Grouse mountain, a mountain that acts as the peak of Vancouver, Canada gets its name from the infamous blue grouse that lives on the mountain. The first hikers that reached the top of the mountain hunted the birds so they honored them by naming the mountain after them. This name is also attributed to the large population of the sooty grouse found on the mountain.

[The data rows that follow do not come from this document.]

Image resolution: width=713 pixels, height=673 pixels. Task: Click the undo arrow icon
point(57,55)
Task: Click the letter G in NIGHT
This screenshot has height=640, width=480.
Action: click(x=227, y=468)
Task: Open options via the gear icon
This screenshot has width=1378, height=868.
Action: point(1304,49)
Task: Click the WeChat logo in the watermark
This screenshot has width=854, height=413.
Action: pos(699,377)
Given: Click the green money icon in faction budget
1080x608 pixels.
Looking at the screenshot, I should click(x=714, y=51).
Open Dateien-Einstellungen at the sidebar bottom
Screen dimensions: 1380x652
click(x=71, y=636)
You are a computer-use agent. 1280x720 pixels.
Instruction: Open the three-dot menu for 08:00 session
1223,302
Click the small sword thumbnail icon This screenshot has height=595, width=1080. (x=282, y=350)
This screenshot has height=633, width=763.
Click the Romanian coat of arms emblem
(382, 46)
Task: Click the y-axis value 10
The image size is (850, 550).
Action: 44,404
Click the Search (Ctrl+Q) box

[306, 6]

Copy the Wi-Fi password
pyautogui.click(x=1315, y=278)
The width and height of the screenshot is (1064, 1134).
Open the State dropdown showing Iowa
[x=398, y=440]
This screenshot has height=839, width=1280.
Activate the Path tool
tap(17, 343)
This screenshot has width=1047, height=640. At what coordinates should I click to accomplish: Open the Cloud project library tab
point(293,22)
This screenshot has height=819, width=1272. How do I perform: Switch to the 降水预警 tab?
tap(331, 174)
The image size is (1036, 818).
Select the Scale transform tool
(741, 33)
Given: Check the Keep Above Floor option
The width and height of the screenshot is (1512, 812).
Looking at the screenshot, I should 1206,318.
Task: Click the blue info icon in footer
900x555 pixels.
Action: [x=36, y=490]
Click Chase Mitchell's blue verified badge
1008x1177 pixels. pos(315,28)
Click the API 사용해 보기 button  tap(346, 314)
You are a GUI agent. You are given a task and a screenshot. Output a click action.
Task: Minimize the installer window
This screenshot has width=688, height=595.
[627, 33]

Sooty grouse male and female

==Migration==
They are permanent residents but move short distances by foot and short flights to denser forest areas in winter, with the odd habit of moving to higher altitudes in winter. The birds move from relatively open breeding areas in autumn to deep coniferous forests in the winter.

== Taxonomy ==
The sooty grouse has four recognized subspecies:

- D. f. fuliginosus (Ridgway, 1873)
- D. f. howardi (Dickey & Van Rossem, 1923)
- D. f. sierrae (Chapman, 1904)
- D. f. sitkensis (Swarth, 1921)

==Diet==
These birds forage on the ground, or in trees in winter. In winter, they mainly eat fir and douglas-fir needles, occasionally also hemlock and pine needles; in summer, other green plants (Pteridium, Salix), berries (Gaultheria, Mahonia, Rubus, Vaccinium), and insects (particularly ants, beetles, grasshoppers) are more important. In winter, they are capable of surviving on fir needles alone. In Spring, they enjoy a diet that consists more of berries, leaves, and flowers. Chicks are almost entirely dependent on insect food for their first ten days. Like many birds, the sooty grouse eat grit and tiny stones. This helps them grind up food in the gizzard.

==Breeding==
Males sing with deep hoots on their territory and make short flapping flights to attract females. The sound sounds like someone is hitting a deep but quiet drum. The Males typically make these calls from high in the trees. Females leave the male's territory after mating. A female will then build her nest on the ground in a shallow hole protected by the covering of bushes or logs. She will then lay around 5 to 10 eggs. These eggs are well camouflaged due to their creamy base color with speckled brown spots.

==Conservation==
Sooty grouse are experiencing some population decline from habitat loss at the southern end of their range in southern California. The status of the Sooty Grouse is now classified as at risk. Currently, the species is of low conservation concern, but if a decline in old-growth forests persists the risk of endangerment will increase.